Data Map By: NASA Solar System Simulator Interactive (All links and 2 videos below).
We’ve learned about the New Horizons mission to Pluto but we have another mission in NASA’s New Frontiers Program and it’s on its way to the Jovian planet, Jupiter. Of course that is, after it pays Earth one more visit. Let’s take a few minutes to see what it’s all about…..
Launched at 1625 UTC (1225 EDT) on August 5, 2011 from Space Launch Complex 41 (SLC-41) at the Cape Canaveral Air Force Station on an Atlas 5-551rocket (AV-029) the Juno mission, as its named, incredibly does not represent an acronym. In Roman mythology, the GOD Jupiter cast a veil of clouds around himself in order to conceal his mischievous undertakings. Only his wife, the Goddess Juno could see through the shroud. The Juno mission intends to do just that as it sets out to improve our understanding of the formation, evolution and structure of the second largest object in our solar system by mass. Jupiter’s dense clouds and massive storms safeguard its secrets from casual observers, fly-bys as it swallows Earth killer asteroids leaving nothing more than a black smudge in its upper atmosphere. Juno was also the Daughter to Saturn and mother to Mars and Vulcan.
Scheduled to arrive at the gas giant on July 4, 2016 its trajectory takes it on a 5 year journey which involves deep space maneuvers and on October 9, 2013 it will make a fly-by of Earth in order to gain a gravity assist.
It is well known that Jupiter has no known solid surface as it’s mostly comprised of hydrogen and helium. Those two elements grow more and more dense as you work deeper into the planet. Ultimately it’s an accepted theory that at some point the atmosphere becomes a fluid acting like an electrically conducting metal. Deeper than that may even reveal a solid core of heavy elements but it’s not certain. Either way, whatever the inner workings of Jupiter are, somehow they maintain incredibly intense magnetic fields. The most intense auroras in the solar system occur at Jupiter’s poles and its magnetospheres dipole moment is 20,000 times stronger than Earth’s.
The spacecraft will be in a highly elliptical, 90 degree, 11-14 day polar orbit which will help keep the craft out of Jupiter’s radiation belts and is scheduled to make 33 orbits all the while gathering data.

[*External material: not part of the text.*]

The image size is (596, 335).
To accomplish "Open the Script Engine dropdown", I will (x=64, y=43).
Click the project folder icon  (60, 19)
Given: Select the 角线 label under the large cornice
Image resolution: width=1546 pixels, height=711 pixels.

The 4 main goals are……
1) Study of the deep insides, gravity and magnetic fields.
2) Gain clues as to how Jupiter formed through measuring water content in the atmosphere.
3) Sample different aspects of Jupiter’s atmosphere such as particles, electrical fields, auroras and plasma waves.

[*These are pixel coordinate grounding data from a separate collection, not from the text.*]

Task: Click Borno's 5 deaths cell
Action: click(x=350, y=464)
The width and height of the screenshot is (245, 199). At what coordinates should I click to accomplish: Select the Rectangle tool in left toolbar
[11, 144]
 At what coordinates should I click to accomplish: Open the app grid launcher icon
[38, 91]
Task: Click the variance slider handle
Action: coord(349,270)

4) Photograph the planet in many different wavelengths of light to include visible light (ROYGBIV) and its neighbors ultraviolet and infrared.

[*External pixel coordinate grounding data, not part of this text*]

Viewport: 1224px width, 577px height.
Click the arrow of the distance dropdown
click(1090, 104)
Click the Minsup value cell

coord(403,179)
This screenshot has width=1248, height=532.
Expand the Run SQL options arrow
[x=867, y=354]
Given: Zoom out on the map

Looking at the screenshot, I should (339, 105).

A couple interesting “extras” onboard are 3 LEGO figurines depicting Galileo, Jupiter and Juno as well as a plaque from the Italian Space Agency – in Italian and dedicated to the astronomer Galileo that reads:
“On the 11th it was in this formation – and the star closest to Jupiter was half the size than the other and very close to the other so that during the previous nights all of the three observed stars looked of the same dimension and among them equally afar; so that it is evident that around Jupiter there are three moving stars invisible till this time to everyone.”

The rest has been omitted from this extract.